Ein Zurück gibt es nicht
Damit das gelingt, gibt es in der Wohngemeinschaft strenge Regeln. Deutsch lernen ist Pflicht. Schon das kleinste Vergehen, und sei es nur ein winziger Ladendiebstahl, führt zum Rauswurf. Und: Täglich wird gemeinsam die Tagesschau angesehen. "Da hören die Männer das reinste Hochdeutsch, das es gibt", sagt Joschi Moser lächelnd.
Moser weiß, dass sein Konzept erfolgreich ist und die Männer motiviert, sich hier ein Leben aufzubauen. Auch, weil es ein Zurück für sie nicht gibt. "Unsere Geflüchteten haben nicht die geringste Rückkehrperspektive in ihre Herkunftsländer, weil sich da politisch wie auch gesellschaftlich lange Jahre nichts ändern wird, da müssen wir uns nichts vormachen. Und das heißt, die brauchen eine feste Bleibeperspektive."
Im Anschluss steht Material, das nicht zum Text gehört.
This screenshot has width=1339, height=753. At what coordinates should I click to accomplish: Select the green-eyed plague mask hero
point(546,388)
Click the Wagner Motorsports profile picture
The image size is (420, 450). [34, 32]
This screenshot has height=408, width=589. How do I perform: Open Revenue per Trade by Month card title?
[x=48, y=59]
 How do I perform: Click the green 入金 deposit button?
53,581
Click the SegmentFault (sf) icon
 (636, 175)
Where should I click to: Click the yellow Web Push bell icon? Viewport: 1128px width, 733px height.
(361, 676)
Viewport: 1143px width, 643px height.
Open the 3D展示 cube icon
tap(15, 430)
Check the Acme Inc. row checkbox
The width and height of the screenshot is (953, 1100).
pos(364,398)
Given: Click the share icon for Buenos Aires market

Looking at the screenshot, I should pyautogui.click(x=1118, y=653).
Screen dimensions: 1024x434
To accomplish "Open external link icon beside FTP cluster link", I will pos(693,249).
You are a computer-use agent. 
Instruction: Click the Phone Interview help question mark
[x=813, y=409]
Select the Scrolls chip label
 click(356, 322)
Die sei allerdings von der Politik nicht immer garantiert. Ali verfolgt täglich in den Nachrichten, was sich in seinem Heimatland Tunesien tut. Der Machtwechsel, die neue, vielleicht liberalere Regierung. Hoffnungen, dass er irgendwann dorthin zurückkehren kann, macht er sich jedoch nicht. "Die Homophobie ist zu tief in der Mentalität der gesamten Gesellschaft verwurzelt", so der Tunesier. "Um das zu ändern braucht es viel Zeit, vielleicht zehn, 20 Jahre."
Angst vor Homophobie
Auch Elvis aus Kamerun richtet sich langfristig auf ein Leben in Deutschland ein. Hier fühlt er sich sicher - aber eine Sache bereitet ihm auch Sorgen: "Deutschland wird gerade zu einer sehr diversen Gesellschaft, einer Gesellschaft mit Menschen aus unterschiedlichsten Kulturen, aus dem Kaukasus, aus Afrika, dem Mittleren Osten. Und mit diesen Menschen ziehen auch wieder homophobe Tendenzen in die deutsche Gesellschaft ein. Das macht mir Sorge, auch wenn ich weiß, dass ich hier als Schwuler von der Polizei und der Regierung beschützt werde."
Geflüchtete, die sich vor anderen Flüchtlingen fürchten? Ja, sagt Joschi Moser, das sei durchaus ein Thema. "Wir haben viele Berichte gehört von sexuellen Übergriffen in Landeserstaufnahmestellen und die Verantwortlichen dort sind oftmals recht machtlos. Andererseits sind unsere Geflüchteten auch durch Erfahrungen mit der Polizei in ihren Herkunftsländern so traumatisiert, dass sie auch da keine Hilfe suchen."
Deshalb besucht er mit den Bewohnern der Schwulen-WG regelmäßig Polizeistationen, um Vertrauen aufzubauen, um zu zeigen, dass es hier in Deutschland durchaus Hilfe für sie gibt. Und vielleicht sogar ein neues Leben, ohne Angst.